Muchos considerarían sacrilegio hablar incluso de este modo, pero ahora no podían darse el lujo de adherirse a los límites de la superstición.

El custodio cerró el libro con más fuerza de la necesaria.

—¿Aseguras que el niño no puede llegar al poder? ¿Sabes a quién le estás hablando? —objetó el anciano, pinchándole el pecho con el dedo índice—. Los custodios nos aferramos a creer que ocurriría «lo que no podría suceder», mientras el resto del mundo seguía ciegamente al Orden por siglos. ¿Cómo te atreves a informarme ahora quién puede o no puede llegar al poder?

—Y te honramos por ello, custodio —expresó Roland—. Como príncipe te puedo asegurar que ustedes no fueron los únicos en guardar esa verdad durante siglos. Por favor, paremos la pelea de gallos.

El nómada hizo una pausa.

—Concluye tu idea —declaró entonces dirigiéndose a Anthony.

—Primero una pregunta —continuó el anciano nómada mirando entre ellos—. ¿Cuándo se decidió que estos escritos fueran inspirados por algo más que la mente aguda de un alquimista que, al darse cuenta de su error, quiso devolver la humanidad a un mundo muerto?

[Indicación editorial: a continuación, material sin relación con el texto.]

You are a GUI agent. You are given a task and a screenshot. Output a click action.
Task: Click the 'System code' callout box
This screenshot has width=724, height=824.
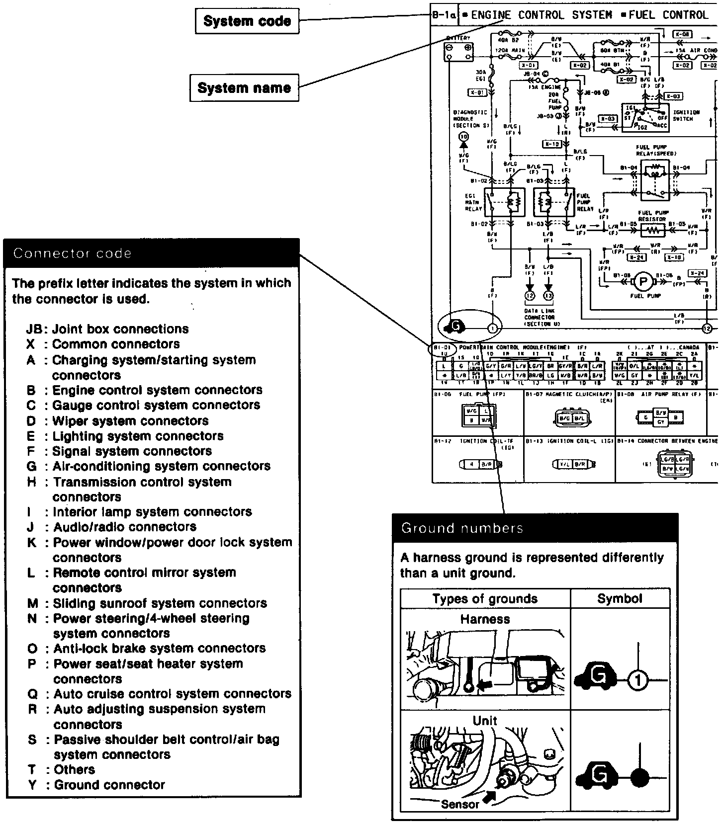click(247, 21)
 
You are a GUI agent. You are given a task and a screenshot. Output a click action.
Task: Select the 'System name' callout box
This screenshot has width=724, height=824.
click(244, 88)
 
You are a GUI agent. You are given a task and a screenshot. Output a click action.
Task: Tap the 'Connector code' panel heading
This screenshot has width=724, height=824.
click(73, 253)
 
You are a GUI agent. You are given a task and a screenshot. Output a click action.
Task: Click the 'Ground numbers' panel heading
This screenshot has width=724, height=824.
click(462, 528)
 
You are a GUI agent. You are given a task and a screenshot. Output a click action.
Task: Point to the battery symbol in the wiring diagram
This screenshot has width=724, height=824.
click(458, 51)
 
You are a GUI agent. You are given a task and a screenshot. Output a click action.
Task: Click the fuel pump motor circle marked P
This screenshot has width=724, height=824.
click(643, 282)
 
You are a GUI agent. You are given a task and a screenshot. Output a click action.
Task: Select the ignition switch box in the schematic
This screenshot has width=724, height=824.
click(645, 118)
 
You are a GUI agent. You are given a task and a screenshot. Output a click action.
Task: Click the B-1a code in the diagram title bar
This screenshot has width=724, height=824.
click(444, 15)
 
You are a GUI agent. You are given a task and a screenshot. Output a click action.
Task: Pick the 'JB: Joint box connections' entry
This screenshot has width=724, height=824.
click(107, 329)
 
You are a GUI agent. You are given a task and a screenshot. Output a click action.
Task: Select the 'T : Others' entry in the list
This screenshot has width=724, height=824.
click(61, 769)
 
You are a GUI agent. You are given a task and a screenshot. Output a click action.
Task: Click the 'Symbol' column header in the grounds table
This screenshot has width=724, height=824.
click(620, 598)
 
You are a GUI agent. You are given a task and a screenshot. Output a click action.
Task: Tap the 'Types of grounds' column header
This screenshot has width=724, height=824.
click(485, 598)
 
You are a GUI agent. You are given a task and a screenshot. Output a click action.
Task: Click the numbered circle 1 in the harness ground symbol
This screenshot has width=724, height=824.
click(638, 680)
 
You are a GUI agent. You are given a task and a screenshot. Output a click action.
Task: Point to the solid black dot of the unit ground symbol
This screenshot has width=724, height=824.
click(638, 776)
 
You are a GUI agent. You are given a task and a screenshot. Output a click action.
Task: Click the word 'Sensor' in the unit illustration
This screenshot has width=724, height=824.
click(460, 804)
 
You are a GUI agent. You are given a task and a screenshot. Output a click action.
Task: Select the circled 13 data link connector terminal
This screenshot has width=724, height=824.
click(548, 296)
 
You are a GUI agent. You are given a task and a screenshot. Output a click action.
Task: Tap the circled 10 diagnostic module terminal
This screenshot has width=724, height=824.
click(463, 137)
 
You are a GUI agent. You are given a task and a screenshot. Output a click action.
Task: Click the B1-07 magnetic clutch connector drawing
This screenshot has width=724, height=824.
click(569, 418)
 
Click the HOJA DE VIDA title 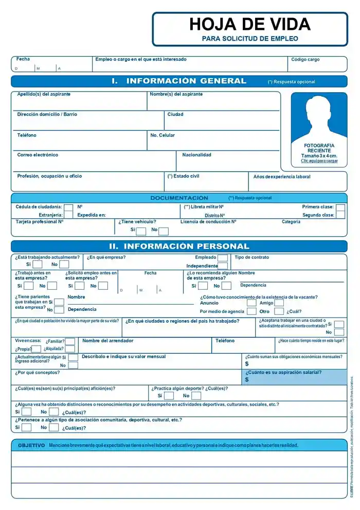click(x=250, y=24)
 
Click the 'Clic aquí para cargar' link click(x=319, y=161)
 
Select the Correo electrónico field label click(x=38, y=155)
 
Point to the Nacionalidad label click(x=196, y=155)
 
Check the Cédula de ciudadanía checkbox click(x=68, y=207)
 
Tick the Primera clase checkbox click(x=340, y=207)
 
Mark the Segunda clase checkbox click(x=340, y=215)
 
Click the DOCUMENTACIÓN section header click(x=179, y=198)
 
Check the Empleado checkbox click(x=223, y=258)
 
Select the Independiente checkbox click(x=223, y=266)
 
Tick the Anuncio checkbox click(x=251, y=303)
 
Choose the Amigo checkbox click(x=279, y=303)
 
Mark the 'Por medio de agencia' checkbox click(x=251, y=311)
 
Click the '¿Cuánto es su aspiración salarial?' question click(x=283, y=373)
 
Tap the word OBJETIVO click(x=31, y=445)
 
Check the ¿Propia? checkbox click(x=37, y=349)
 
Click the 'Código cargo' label click(x=305, y=60)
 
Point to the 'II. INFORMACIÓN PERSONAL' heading click(x=179, y=247)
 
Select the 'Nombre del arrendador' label click(x=107, y=341)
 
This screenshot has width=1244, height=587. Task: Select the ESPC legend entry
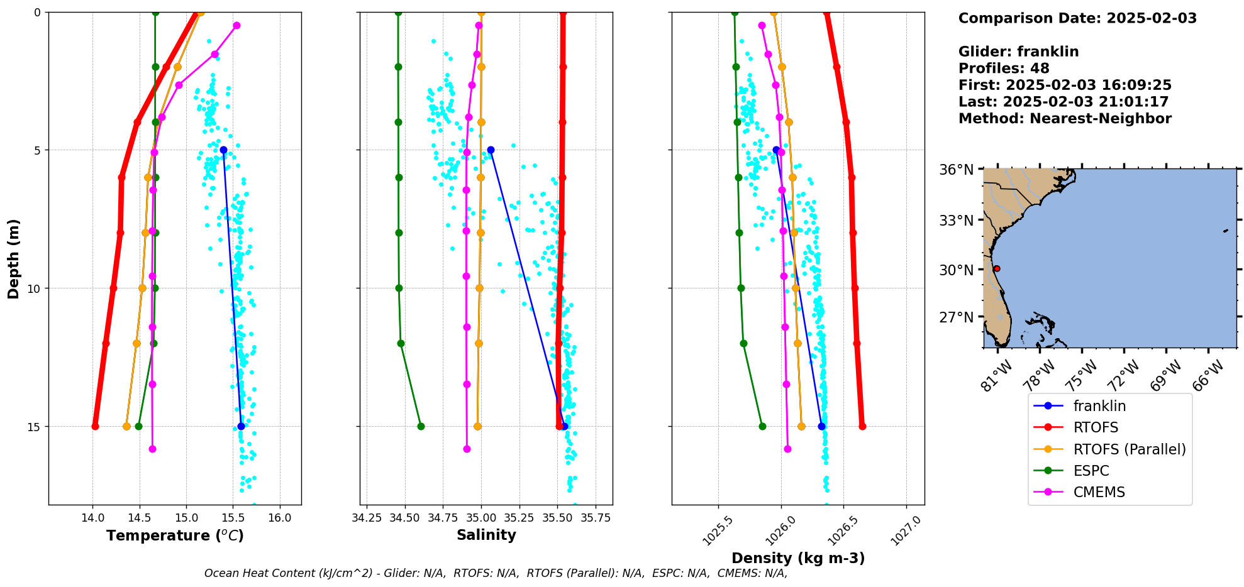pyautogui.click(x=1091, y=471)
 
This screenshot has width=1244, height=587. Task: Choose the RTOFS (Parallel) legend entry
pyautogui.click(x=1130, y=449)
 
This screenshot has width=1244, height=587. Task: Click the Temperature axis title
pyautogui.click(x=175, y=535)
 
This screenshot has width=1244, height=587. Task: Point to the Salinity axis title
pyautogui.click(x=486, y=535)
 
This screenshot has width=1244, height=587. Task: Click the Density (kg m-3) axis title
pyautogui.click(x=798, y=558)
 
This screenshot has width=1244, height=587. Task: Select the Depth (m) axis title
pyautogui.click(x=14, y=258)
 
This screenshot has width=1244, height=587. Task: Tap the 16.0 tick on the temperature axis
pyautogui.click(x=280, y=518)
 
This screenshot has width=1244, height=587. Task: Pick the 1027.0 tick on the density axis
pyautogui.click(x=906, y=530)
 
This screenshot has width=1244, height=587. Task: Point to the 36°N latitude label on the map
pyautogui.click(x=956, y=170)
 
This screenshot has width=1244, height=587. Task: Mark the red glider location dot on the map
pyautogui.click(x=997, y=268)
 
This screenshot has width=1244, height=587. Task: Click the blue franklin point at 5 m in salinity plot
pyautogui.click(x=491, y=150)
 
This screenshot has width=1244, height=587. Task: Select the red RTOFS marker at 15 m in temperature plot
pyautogui.click(x=95, y=426)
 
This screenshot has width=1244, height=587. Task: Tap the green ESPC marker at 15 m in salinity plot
pyautogui.click(x=421, y=426)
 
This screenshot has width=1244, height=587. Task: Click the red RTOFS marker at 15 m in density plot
pyautogui.click(x=862, y=426)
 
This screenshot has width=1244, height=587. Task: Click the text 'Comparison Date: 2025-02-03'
pyautogui.click(x=1077, y=18)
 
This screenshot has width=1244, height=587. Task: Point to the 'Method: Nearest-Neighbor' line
pyautogui.click(x=1065, y=119)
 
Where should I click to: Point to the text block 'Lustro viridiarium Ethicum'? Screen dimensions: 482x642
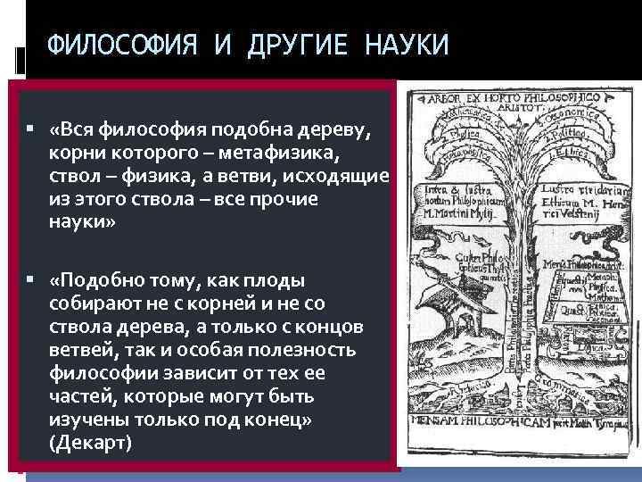588,195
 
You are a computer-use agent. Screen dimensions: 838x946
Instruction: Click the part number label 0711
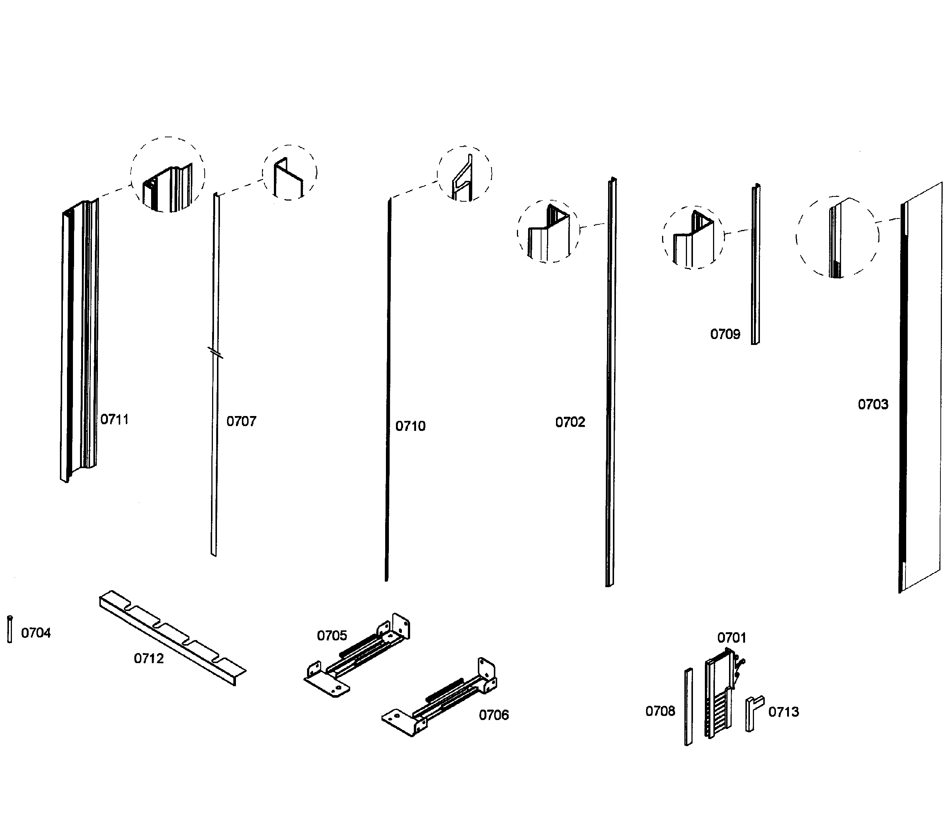pos(114,419)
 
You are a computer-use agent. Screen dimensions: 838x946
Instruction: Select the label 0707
pos(241,421)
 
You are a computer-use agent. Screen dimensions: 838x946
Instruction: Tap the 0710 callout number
pos(410,426)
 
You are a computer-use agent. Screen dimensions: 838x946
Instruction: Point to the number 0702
pos(570,422)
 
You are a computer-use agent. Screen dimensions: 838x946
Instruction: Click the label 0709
pos(725,334)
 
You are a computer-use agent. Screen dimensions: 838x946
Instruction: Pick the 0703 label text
pos(873,404)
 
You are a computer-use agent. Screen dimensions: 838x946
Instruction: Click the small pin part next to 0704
pos(10,629)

—¡Los escritos siempre han sido sagrados! —exclamó el custodio mirándolo con asombro.

—¿Aseguró Talus que sus escritos eran sagrados?

—Los custodios siempre han sabido que las palabras de Talus son las del Creador.

—Bien. Aun así, el significado no está claro. El muchacho es nuestra esperanza debido a su sangre. La vasija es secundaria a su contenido. La sangre es lo que aquí está en juego. Si él enfermara y muriera repentinamente, ¿se desperdiciaría su sangre solo porque él no está en el poder? Su propósito es rescatar al mundo con su sangre, no con ningún otro poder. A menos que me esté perdiendo algo.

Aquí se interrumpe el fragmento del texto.